Problem - B - Codeforces

题目

Sunday morning has come, and all the autumn would be bright and cool, and brimming with life. There was a song in every heart, and if the heart was young the music issued at the lips. There was cheer in every face and a whoop in every step. Tom appeared on the sidewalk with a bucket of whitewash and a long-handled brush. He surveyed the stone chessboard in the park, and all gladness left him and a deep melancholy settled down upon his spirit. A giant chessboard, that is $n$ feet long and $m$ feet wide. Life to him seemed hollow, and existence but a burden.

Sighing, he dipped his brush with a little whitewash and thought how to start. He knew that he would select a starting point, which should be an arbitrary block in the chessboard. He would whitewash the block and move to an adjacent one; repeat the operation and finish his work in any place when the whole chessboard has been whitewashed. His footprints would defile a painted region even if he took off his shoes. So avoiding to go back to a completed block would be a wise choice.

But Tom's energy did not last.
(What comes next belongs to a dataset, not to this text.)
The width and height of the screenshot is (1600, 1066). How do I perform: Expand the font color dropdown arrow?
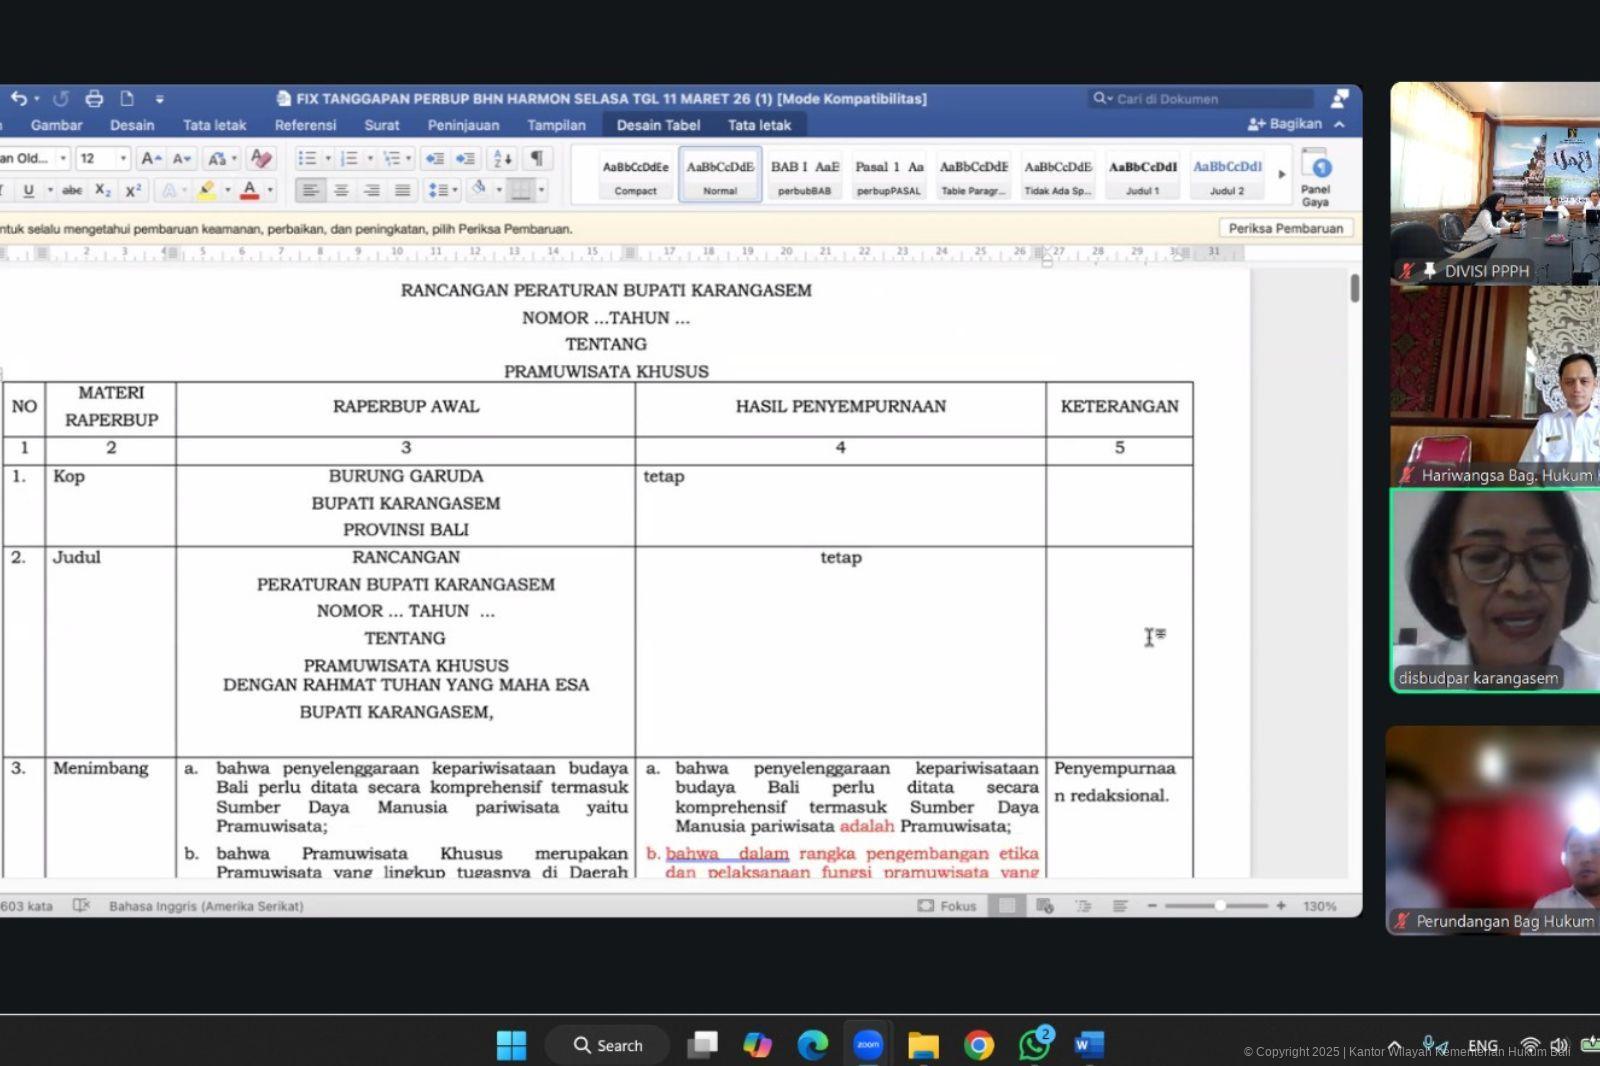(270, 190)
He began to think of the fun he had planned for this day, and his sorrows multiplied. Soon the free boys and girls would come tripping along the Yan Lake inside Nanjing University of Aeronautics and Astronautics Jiangning campus, and they would have the chance to take part in the ICPC contest facing interesting algorithms problems. Staring at the chessboard, a sudden curiosity urged him to pay attention to, between any two painted blocks, the shortest paths only passing painted blocks in which adjacent blocks should share a common edge.

"Damn it! The shortest distances may vary. I have to stop such a thing happening."
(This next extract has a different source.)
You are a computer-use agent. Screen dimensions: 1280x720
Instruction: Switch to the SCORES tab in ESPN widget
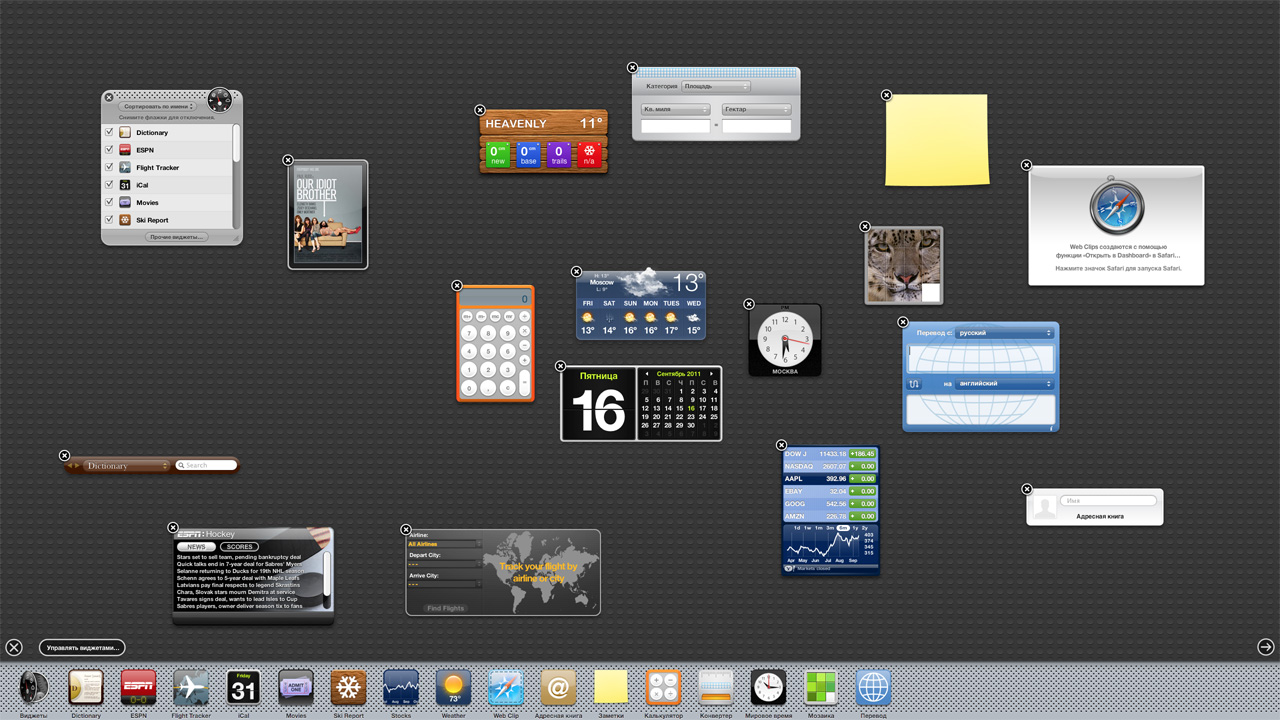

He quickly imagined a strategy that the shortest distance between any two blocks would remain unchanged after they were painted.

Now he wants to know how many different satisfactory strategies are there that can whitewash the whole chessboard. Can you help him?

题目大意

有一个 $n\times m$ 的棋盘，Tom 从任意一个格子出发，下一时刻可以到达与当前所在的格子四相邻且没有访问过的格子，他经过的格子将会被染成白色。
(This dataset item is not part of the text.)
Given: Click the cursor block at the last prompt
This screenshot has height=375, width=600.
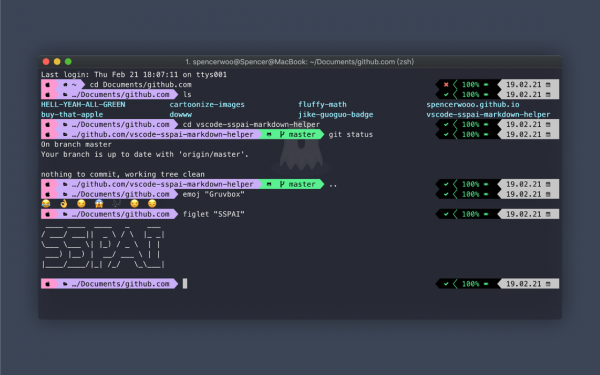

染色过程中，要求任意时刻两个被染过色的格子之间只经过染过色的格子的最短路径长度（四连通）不能大于它们之间的曼哈顿距离。要把整个棋盘全部染成白色，求有多少种不同的染色顺序。

思路

染色过程中，要求任意时刻两个被染过色的格子之间只经过染过色的格子的最短路径长度（四连通）不能大于它们之间的曼哈顿距离。就是说不能同一行或同一列两个染过色的格子之间存在没有染过色的格子。如下图所示：

而我们最终要染成一个矩形，假设我们已经染成了下述模样：

如果我们不立即染 A，则不论是从A的上方还是左侧再次来到 A 的旁边，都会不合题意。每当我们染出一个矩形，当前 Tom 一定在矩形的一个角上。

所以我们染整个 $n\times m$ 的矩形的路径终点一定会落在四个角上，显然他们的答案都一样。我们到过来思考，假设我们的起点是左上角，我们每次可以决定走行还是列，做出选择后一定会走到不能走才停下来。如下图所示：

如果我们选择走起点所在行，我们到达行的末尾后只能进入下一行最后一列，然后再次面临走行还是走列的选择，相当于对 $(n-1)\times m$ 的棋盘求解。因为我们每次做出选择都会相当于让整个棋盘减少一行或者减少一列，直到棋盘大小为 $1\times 1$ 为止。走行和列的次数不变，顺序可以指定，所以起点是左上角的答案就是 $C_{n+m-2}^{n-1}$。

再乘上最初 $n\times m$ 棋盘的合法重点数量即可。

代码

#include <iostream>
#include <stdio.h>
#include <algorithm>
using namespace std;
using LL=long long;
int n,m;
const int  N=2e6+5;
const LL mod=1e9+7;
LL fac[N],inv[N];
LL poww(LL a,LL b)
{
	LL ans=1;
	for (;b;b>>=1,a=a*a%mod)
		if (b&1) ans=ans*a%mod;
	return ans;
}
int main()
{
	int T;
	n=2e6;
	fac[0]=1;
	for (int i=1;i<=n;++i) fac[i]=fac[i-1]*i%mod;
	inv[n]=poww(fac[n],mod-2);
	for (int i=n;i>=1;--i) inv[i-1]=inv[i]*i%mod;
	for (scanf("%d",&T);T--;)
	{
		scanf("%d%d",&n,&m);
		n--;
		m--;
		printf("%lld\n",((n!=0)+1)*((m!=0)+1)*fac[n+m]*inv[n]%mod*inv[m]%mod);
	}
    return 0;
}